本文:
● ● ●

2015年11月24日火曜日

文豪札の裏表

いわゆる文豪とは夏目漱石とかドストエフスキーとか、
プルーストとかエミリー・ブロンテとかです。
とくにどこからどこまでとも決めず、完全にぼくの主観です。
ぼくは小説に関してすごく詳しいのかというとそこまででもありませんが、
一般的な人よりは好きでよく読む方だと思います。

その経験を活かして文豪札を作ろうという考えです。
具体的にはフォトフレイムなどを使って表には顔写真、
そして裏にはその作家が小説中で書いた名文章を引用する。

この“名文書”を裏表で載せるというのが画期的です(自分で言う)。
ハンバーガー屋の写真立てのアイデアを発展させて。
ぼくが小説中の心を打たれた文章を引用して、
お客さんが注文を待っている間、
写真立てに引用された一文を読んで時間つぶしなどができるという代物です。

ピザを待っている間に、
ドストエフスキーの小説に現れる個性的な人物が楽しめるような文だったり、
宮沢賢治のファンタジーな言葉の組み合わせを暗唱できるようにしたいと思います。
どうですか?
たまりませんよね?

いや、もしかしたら迷惑かもしれません。
別に小説が好きでも何でもない人にとっては、
トルストイの写真立てなんか渡したら
あの異様なヒゲ面に驚いて突き返したくなるかもしれません。

● ● ●

課題:
1. 文豪札についての文章を読み、次の問いに答えなさい。
(a) 文豪札の表には何を載せるとされているか。
(b) 文豪札は、何のアイデアを発展させたものとされているか。
(c) 異様なヒゲ面に驚かれるかもしれないと書かれている作家は誰か。
2. 文豪札についての文章を、最後の一文に続けて書き進めなさい。
次に示すデータは、文豪札についての文章とは別の資料である。

データ抜粋:
● ● ●

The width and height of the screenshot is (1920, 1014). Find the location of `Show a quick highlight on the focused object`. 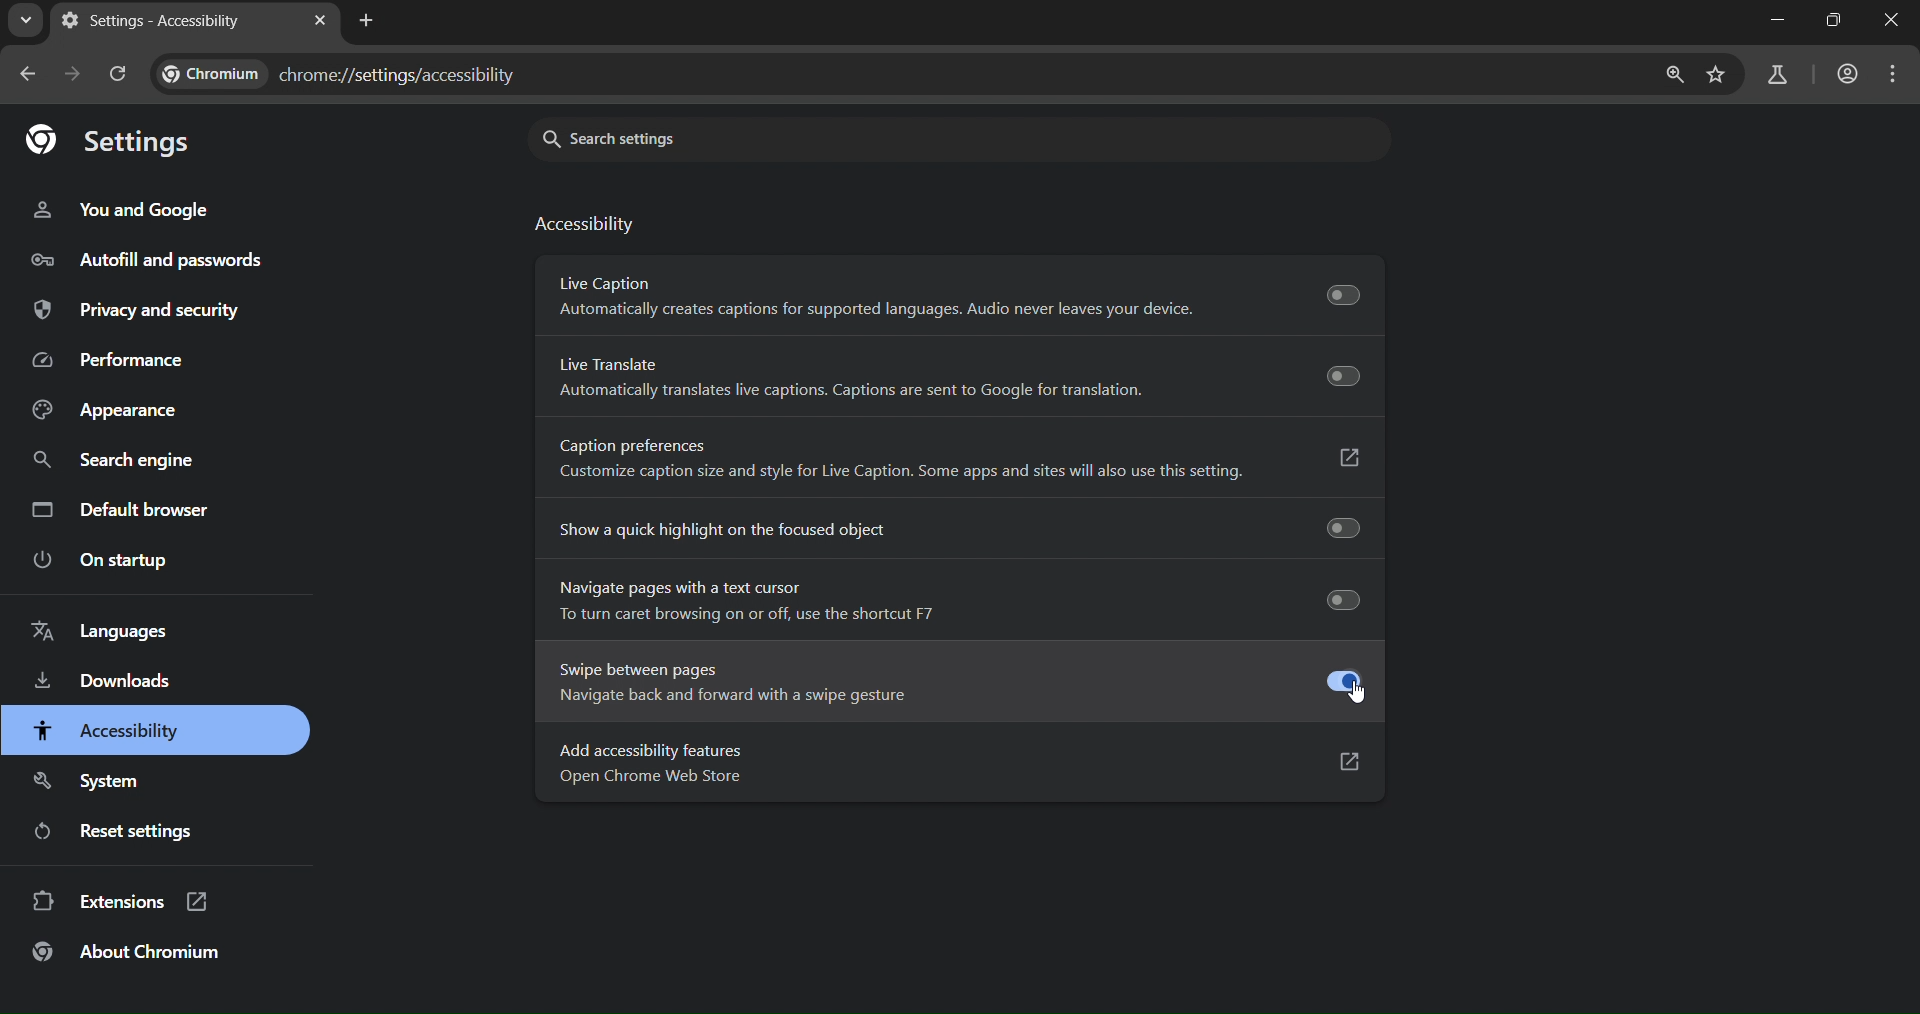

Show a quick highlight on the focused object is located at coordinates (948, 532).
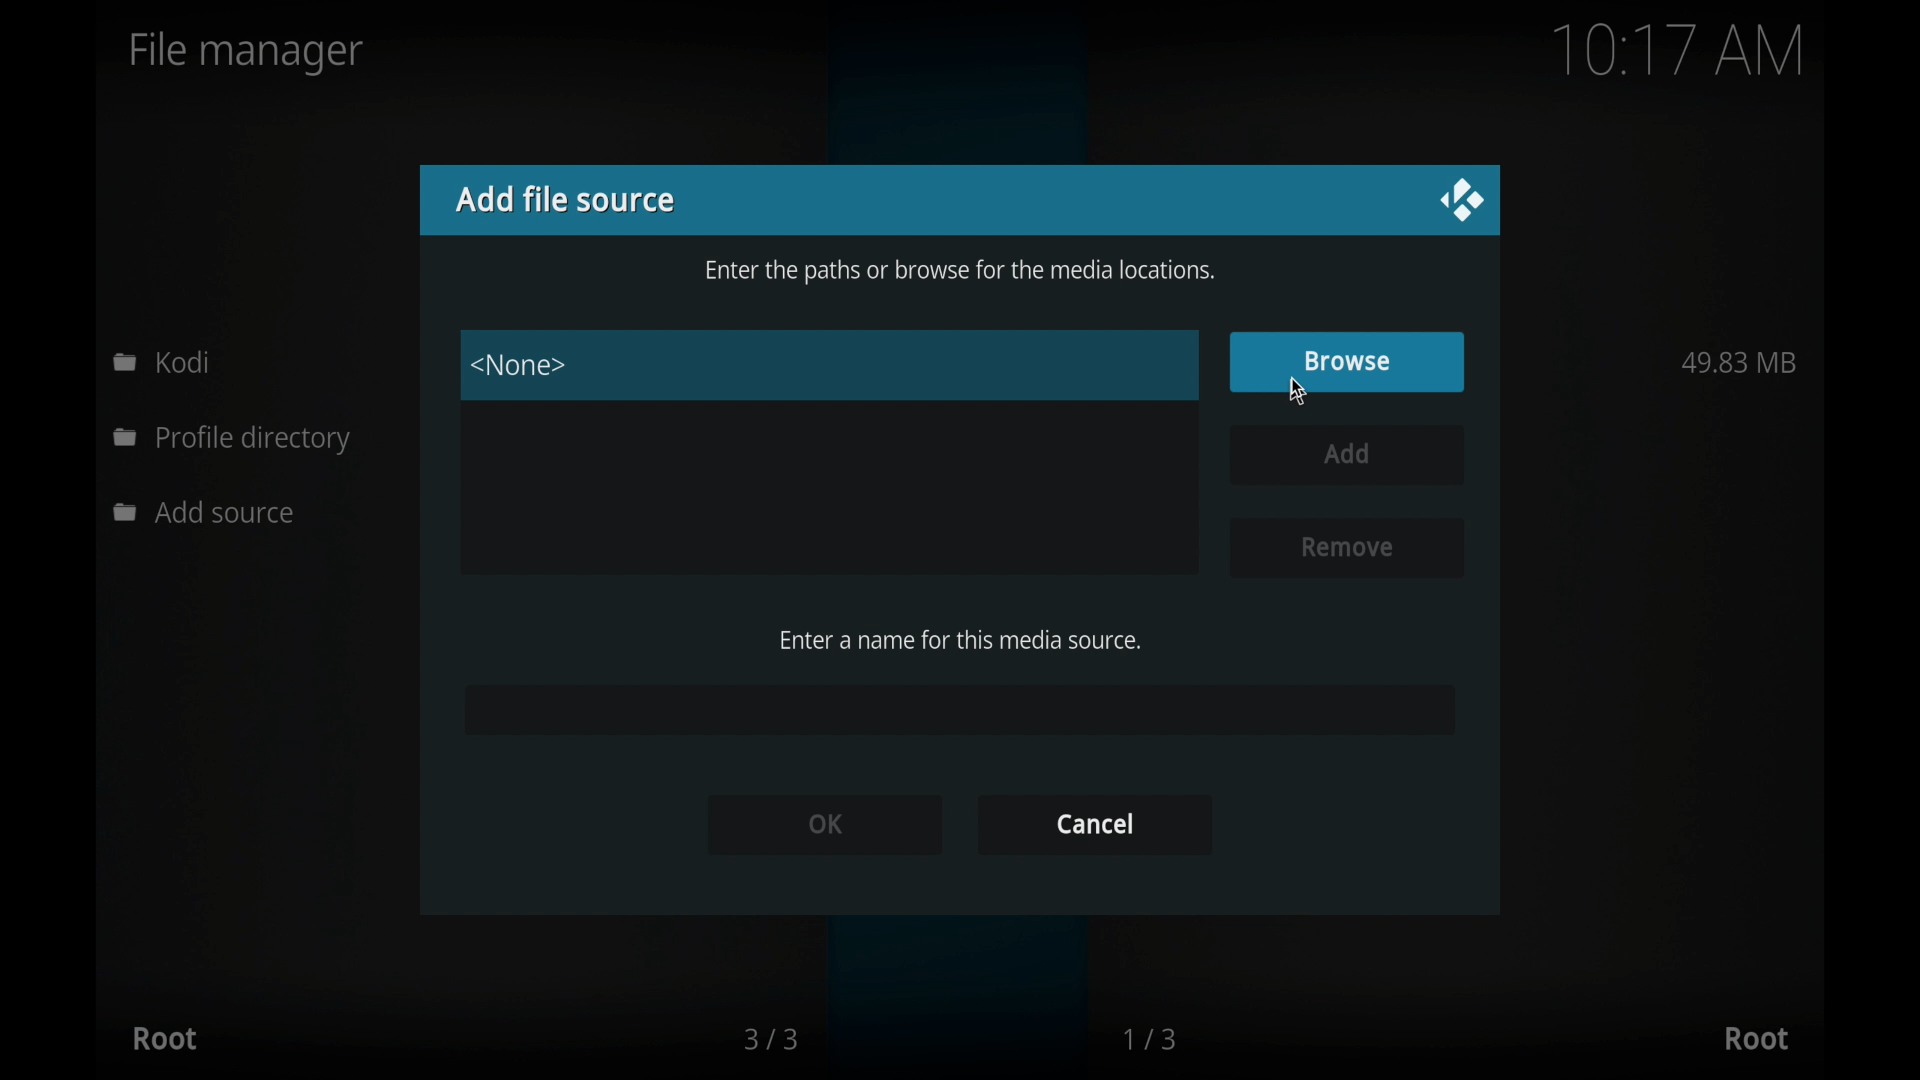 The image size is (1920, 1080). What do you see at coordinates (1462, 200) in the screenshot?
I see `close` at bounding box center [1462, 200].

● ● ●

解答:
1.
(a) 作家の顔写真
(b) ハンバーガー屋の写真立て
(c) トルストイ

2.
フィッツジェラルドやヘミングウェイなんかはカッコいいですけど、
だいたいが文豪の写真には色気がないというか、
どうしてもおじいさんの写真が多くなってしまうというのが悩みどころです。
ですが、
写真の問題はさておき注文を待つ間のネタには多少なるんじゃないでしょうか。

ぼくは今この“名文章”を小説から抜き出しているところです。
これまで読んできた小説の中で好きだったものをもう一度読み返して、
これだという心を揺さぶる文章を選びたいと思います。

少なくとも20個は札を作りたいと思うので、
20人の作家を選びます。
一冊目に読み始めたものはドストエフスキーの『カラマーゾフの兄弟』です。
おそらく20個できるのは、しばらく先、
来年の春には完成させたいです。

音楽の自分のベスト盤のプレイリストを作るのって楽しいと思いますけど、
その文学版みたいなところで、
ぼくは今この作業をけっこう楽しんでいます。

懸念はスタッフのみんなに文豪の顔が覚えてもらえるかどうか、です。
それこそトルストイとドストエフスキーの区別がつくだろうか?
ボルヘスとナボコフの顔の違いは覚えてもらえないだろうからどちらかにしよう。
などと考えて、なるべくスタッフも分かりやすくして、
ピザを届ける前に混乱をきたさないように考えています。

せっかく文豪札をお客さんに渡しても、
スタッフが戸惑って届けるのに時間がかかったら本末転倒ですからね。
まだしばらくかかりそうですけど、
きっとみなさんが楽しめるようなものを作りますので楽しみにしていてください。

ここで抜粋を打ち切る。